In de afgelopen jaren meer en meer gegevens wijzen erop dat erfelijkheid kan veel minder rol in de levensduur dan eerder gedacht hebben.
Bijvoorbeeld, het onderzoek van Amerikaanse wetenschappers geciteerd door The New York Times "(New York Times) 2006, is het niet ongewoon voor tweelingen die altijd samen hebben geleefd, kan men genieten van een prachtig gezondheid tot laat ouderdom, terwijl de andere heeft levensbedreigende gezondheidsproblemen.
Enige tijd geleden heb ik nog gedacht dat omwille van hun genetica, sommige mensen kunnen leven wat ze willen eten, drinken, roken en nog steeds, zolang de anderen wonen.
Maar vandaag is het gebruikelijk om te denken dat de levensduur wordt bepaald door de omgeving, voeding, lichaamsbeweging en medische zorg. Echter, sommige aangeboren aanleg voor een lange levensduur er - sommige leden van individuele gezinnen onderscheiden zich door een indrukwekkende levensduur, maar meer en meer bewijs toont aan dat ze nogal wat. James Vopel van Max Planck Instituut (Duitsland) stelt dat "duurzaamheid definieert het menselijk lichaam, maar niet de duur van zijn leven.
Kaare Christensen en haar collega's die het genoom van 20 000 tweelingen voor de periode hebben gestudeerd 1966-2006, woonachtig in Finland, Noorwegen en Zweden ook samengevat dat het genoom is duidelijk niet een bepalende factor voor een lange levensduur. Een andere studie met 4 500 tweeling uit de Scandinavische landen, openheid te richten op kanker blijkt dat slechts borstkanker, prostaatkanker en darmkanker onderzoeken.
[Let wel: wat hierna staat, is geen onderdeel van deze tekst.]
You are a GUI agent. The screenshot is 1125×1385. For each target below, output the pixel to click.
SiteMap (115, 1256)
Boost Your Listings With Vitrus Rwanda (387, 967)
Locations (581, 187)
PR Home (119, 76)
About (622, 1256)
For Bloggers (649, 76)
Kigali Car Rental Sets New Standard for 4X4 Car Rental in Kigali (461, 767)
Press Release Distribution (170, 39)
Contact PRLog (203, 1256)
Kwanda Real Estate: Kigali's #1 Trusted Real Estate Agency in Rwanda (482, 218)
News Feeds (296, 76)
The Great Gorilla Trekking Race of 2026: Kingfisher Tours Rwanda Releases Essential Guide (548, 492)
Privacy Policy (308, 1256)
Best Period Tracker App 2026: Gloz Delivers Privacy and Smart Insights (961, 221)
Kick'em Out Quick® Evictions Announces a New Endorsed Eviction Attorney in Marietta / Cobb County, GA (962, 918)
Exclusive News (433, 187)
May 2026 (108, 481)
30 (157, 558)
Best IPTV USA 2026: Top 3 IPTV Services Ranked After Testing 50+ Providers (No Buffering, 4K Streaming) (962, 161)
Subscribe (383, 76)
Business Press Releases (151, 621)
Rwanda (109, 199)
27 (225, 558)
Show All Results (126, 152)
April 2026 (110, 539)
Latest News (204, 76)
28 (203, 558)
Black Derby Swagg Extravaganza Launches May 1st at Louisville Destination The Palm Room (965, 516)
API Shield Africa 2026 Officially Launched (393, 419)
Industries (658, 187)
Toch is de determinanten van een lang leven te blijven onbekend.
In het oude China, bijvoorbeeld, worden gedacht deugdzame mensen meer doneren dan het leven van hun kinderen, en de wijze mannen langer leven. Maar zo'n standpunt kan niet voldoen aan alle hedendaagse specialist vertrouwd met de epidemiologische gegevens over de relatie tussen stress en kanker.
Dus ... alles is nog steeds terug te vinden.